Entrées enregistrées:
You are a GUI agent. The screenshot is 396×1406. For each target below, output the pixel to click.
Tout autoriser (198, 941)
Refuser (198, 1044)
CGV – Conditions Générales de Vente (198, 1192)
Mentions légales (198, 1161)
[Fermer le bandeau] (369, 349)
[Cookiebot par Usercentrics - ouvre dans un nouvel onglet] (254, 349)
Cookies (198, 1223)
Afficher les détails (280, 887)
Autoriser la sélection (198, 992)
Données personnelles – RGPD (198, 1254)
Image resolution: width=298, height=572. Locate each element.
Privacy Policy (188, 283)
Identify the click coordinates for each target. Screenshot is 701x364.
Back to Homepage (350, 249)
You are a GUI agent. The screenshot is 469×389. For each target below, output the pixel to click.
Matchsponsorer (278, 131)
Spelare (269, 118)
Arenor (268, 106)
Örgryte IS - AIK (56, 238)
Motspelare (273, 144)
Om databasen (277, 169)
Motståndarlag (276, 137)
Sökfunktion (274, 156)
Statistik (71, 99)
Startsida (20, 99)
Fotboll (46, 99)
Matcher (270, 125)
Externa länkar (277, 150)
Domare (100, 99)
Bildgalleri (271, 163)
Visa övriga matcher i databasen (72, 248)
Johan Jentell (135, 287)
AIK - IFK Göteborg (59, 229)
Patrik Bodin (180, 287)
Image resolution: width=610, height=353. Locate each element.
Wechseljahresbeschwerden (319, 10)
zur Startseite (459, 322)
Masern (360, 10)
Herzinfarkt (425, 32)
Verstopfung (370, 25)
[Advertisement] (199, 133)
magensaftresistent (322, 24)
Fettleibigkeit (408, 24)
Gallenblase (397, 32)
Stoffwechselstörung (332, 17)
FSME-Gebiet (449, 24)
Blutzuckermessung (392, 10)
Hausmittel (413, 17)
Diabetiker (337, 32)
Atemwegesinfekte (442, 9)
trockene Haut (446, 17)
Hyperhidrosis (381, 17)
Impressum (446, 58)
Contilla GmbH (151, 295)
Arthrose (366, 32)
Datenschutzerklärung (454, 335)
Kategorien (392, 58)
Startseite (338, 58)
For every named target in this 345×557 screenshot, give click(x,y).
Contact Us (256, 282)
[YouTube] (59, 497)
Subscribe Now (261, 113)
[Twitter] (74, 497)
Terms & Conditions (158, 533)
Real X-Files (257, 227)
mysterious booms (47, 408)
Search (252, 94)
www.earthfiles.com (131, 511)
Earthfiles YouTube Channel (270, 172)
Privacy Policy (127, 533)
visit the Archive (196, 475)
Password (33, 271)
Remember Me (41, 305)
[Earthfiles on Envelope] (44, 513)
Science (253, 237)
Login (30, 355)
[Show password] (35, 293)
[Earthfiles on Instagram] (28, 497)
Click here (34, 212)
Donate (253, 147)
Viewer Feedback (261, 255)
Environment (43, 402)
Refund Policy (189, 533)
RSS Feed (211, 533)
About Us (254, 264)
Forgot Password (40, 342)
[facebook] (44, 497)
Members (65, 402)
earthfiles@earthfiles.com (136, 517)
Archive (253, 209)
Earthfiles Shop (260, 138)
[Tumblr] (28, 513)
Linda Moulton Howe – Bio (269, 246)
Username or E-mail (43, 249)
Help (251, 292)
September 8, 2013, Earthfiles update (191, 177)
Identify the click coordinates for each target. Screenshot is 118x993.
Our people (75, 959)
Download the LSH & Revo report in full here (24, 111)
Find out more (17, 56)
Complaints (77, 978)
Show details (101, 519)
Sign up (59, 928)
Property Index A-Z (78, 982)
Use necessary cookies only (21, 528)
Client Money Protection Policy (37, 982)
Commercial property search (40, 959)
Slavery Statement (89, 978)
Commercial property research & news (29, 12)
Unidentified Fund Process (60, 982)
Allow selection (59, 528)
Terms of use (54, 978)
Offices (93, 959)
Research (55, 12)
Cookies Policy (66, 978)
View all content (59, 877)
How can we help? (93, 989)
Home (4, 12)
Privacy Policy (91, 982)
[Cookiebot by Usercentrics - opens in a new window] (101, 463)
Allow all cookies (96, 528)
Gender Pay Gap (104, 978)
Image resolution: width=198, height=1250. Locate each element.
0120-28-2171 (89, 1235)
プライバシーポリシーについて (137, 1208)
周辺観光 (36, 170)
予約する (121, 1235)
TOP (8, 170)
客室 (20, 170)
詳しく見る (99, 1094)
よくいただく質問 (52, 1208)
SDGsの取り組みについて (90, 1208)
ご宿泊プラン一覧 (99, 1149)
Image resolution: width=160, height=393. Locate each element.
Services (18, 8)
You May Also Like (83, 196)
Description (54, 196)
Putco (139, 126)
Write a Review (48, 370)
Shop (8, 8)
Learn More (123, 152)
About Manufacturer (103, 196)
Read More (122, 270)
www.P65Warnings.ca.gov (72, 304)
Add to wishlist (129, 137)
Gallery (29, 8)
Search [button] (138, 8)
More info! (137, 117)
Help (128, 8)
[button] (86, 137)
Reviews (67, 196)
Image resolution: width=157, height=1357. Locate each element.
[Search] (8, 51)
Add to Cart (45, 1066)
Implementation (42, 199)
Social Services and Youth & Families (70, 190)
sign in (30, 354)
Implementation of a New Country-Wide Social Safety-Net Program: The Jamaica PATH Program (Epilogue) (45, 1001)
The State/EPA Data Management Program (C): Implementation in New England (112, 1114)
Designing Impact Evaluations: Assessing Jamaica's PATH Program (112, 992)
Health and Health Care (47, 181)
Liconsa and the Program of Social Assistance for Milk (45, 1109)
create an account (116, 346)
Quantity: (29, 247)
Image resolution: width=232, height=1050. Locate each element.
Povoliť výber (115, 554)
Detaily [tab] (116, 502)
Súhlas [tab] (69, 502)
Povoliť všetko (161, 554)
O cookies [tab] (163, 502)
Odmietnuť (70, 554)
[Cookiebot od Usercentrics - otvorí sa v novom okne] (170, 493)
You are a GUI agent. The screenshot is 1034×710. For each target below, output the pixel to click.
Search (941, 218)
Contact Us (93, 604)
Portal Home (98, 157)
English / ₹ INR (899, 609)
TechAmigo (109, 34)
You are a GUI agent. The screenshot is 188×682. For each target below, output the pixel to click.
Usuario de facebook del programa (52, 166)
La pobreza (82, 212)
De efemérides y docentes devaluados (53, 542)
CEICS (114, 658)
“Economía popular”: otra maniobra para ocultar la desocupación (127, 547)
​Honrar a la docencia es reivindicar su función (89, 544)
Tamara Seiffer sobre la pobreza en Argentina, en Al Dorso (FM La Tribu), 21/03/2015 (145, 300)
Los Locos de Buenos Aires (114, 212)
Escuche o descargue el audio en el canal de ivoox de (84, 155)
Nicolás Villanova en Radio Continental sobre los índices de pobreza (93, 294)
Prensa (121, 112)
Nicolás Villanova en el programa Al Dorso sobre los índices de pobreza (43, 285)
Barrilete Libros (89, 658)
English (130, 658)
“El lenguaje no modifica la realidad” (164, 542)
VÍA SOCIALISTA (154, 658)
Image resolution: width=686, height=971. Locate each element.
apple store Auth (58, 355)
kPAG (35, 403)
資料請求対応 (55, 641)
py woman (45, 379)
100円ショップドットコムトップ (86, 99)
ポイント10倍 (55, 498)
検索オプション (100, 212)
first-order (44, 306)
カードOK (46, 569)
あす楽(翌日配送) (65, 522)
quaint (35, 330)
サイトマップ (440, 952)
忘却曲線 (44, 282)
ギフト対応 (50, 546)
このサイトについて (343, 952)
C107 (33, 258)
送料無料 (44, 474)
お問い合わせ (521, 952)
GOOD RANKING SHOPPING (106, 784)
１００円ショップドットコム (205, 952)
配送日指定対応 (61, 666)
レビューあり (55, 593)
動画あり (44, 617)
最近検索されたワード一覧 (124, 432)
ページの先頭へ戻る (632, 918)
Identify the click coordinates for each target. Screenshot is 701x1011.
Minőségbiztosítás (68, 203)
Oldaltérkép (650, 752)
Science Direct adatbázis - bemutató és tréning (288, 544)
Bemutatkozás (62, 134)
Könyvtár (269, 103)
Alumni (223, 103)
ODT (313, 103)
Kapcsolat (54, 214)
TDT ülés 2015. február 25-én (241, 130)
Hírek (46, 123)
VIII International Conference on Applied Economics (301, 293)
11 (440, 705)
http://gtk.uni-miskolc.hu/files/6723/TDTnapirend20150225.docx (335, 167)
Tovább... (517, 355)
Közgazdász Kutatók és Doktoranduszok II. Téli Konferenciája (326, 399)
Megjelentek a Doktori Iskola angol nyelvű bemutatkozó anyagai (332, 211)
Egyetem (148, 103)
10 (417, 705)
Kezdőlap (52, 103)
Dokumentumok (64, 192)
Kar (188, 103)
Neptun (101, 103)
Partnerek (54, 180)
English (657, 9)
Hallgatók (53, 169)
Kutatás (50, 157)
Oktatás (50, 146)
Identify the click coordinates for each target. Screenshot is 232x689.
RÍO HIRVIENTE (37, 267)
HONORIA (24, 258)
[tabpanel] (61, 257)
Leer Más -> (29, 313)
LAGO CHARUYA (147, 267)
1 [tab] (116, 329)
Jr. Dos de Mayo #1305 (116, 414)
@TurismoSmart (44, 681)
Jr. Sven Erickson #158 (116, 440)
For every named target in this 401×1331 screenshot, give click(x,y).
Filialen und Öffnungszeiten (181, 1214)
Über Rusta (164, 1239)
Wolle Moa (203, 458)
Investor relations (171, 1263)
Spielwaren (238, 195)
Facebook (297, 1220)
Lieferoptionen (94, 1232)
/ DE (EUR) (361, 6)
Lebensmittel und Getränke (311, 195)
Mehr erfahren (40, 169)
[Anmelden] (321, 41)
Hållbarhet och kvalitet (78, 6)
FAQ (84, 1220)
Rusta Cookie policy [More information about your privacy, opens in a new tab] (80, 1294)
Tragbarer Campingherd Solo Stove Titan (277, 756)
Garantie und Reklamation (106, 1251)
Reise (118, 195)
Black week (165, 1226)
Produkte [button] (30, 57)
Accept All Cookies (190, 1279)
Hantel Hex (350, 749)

DÉTAILS DE L'EXERCICE
Décalez de -31 chaque nombre des coordonnées données en réponse, du début du matériel jusqu'à la ligne contenant « Remember Me (41, 305) » incluse. Recopiez toutes ces lignes, sans en omettre aucune.

RÉPONSE À L'EXERCICE
You are a GUI agent. The screenshot is 396×1406. For each target below, output the pixel to click.
Tout autoriser (167, 910)
Refuser (167, 1013)
CGV – Conditions Générales de Vente (167, 1161)
Mentions légales (167, 1130)
[Fermer le bandeau] (338, 318)
[Cookiebot par Usercentrics - ouvre dans un nouvel onglet] (223, 318)
Cookies (167, 1192)
Afficher les détails (249, 856)
Autoriser la sélection (167, 961)
Données personnelles – RGPD (167, 1223)
Image resolution: width=298, height=572. Locate each element.
Privacy Policy (157, 252)
Identify the click coordinates for each target. Screenshot is 701x364.
Back to Homepage (319, 218)
You are a GUI agent. The screenshot is 469×389. For each target below, output the pixel to click.
Matchsponsorer (247, 100)
Spelare (238, 87)
Arenor (237, 75)
Örgryte IS - AIK (25, 207)
Motspelare (242, 113)
Om databasen (246, 138)
Motståndarlag (245, 106)
Sökfunktion (243, 125)
Statistik (40, 68)
Startsida (-11, 68)
Fotboll (15, 68)
Matcher (239, 94)
Externa länkar (246, 119)
Domare (69, 68)
Bildgalleri (240, 132)
Visa övriga matcher i databasen (41, 217)
Johan Jentell (104, 256)
AIK - IFK Göteborg (28, 198)
Patrik Bodin (149, 256)
Image resolution: width=610, height=353. Locate each element.
Wechseljahresbeschwerden (288, -21)
zur Startseite (428, 291)
Masern (329, -21)
Herzinfarkt (394, 1)
Verstopfung (339, -6)
[Advertisement] (168, 102)
magensaftresistent (291, -7)
Fettleibigkeit (377, -7)
Gallenblase (366, 1)
Stoffwechselstörung (301, -14)
FSME-Gebiet (418, -7)
Blutzuckermessung (361, -21)
Hausmittel (382, -14)
Diabetiker (306, 1)
Atemwegesinfekte (411, -22)
trockene Haut (415, -14)
Hyperhidrosis (350, -14)
Impressum (415, 27)
Contilla GmbH (120, 264)
Arthrose (335, 1)
Datenschutzerklärung (423, 304)
Kategorien (361, 27)
Startseite (307, 27)
For every named target in this 345×557 screenshot, give click(x,y).
Contact Us (225, 251)
[YouTube] (28, 466)
Subscribe Now (230, 82)
[Twitter] (43, 466)
Terms & Conditions (127, 502)
Real X-Files (226, 196)
mysterious booms (16, 377)
Search (221, 63)
www.earthfiles.com (100, 480)
Earthfiles YouTube Channel (239, 141)
Privacy Policy (96, 502)
visit the Archive (165, 444)
Password (2, 240)
Remember Me (10, 274)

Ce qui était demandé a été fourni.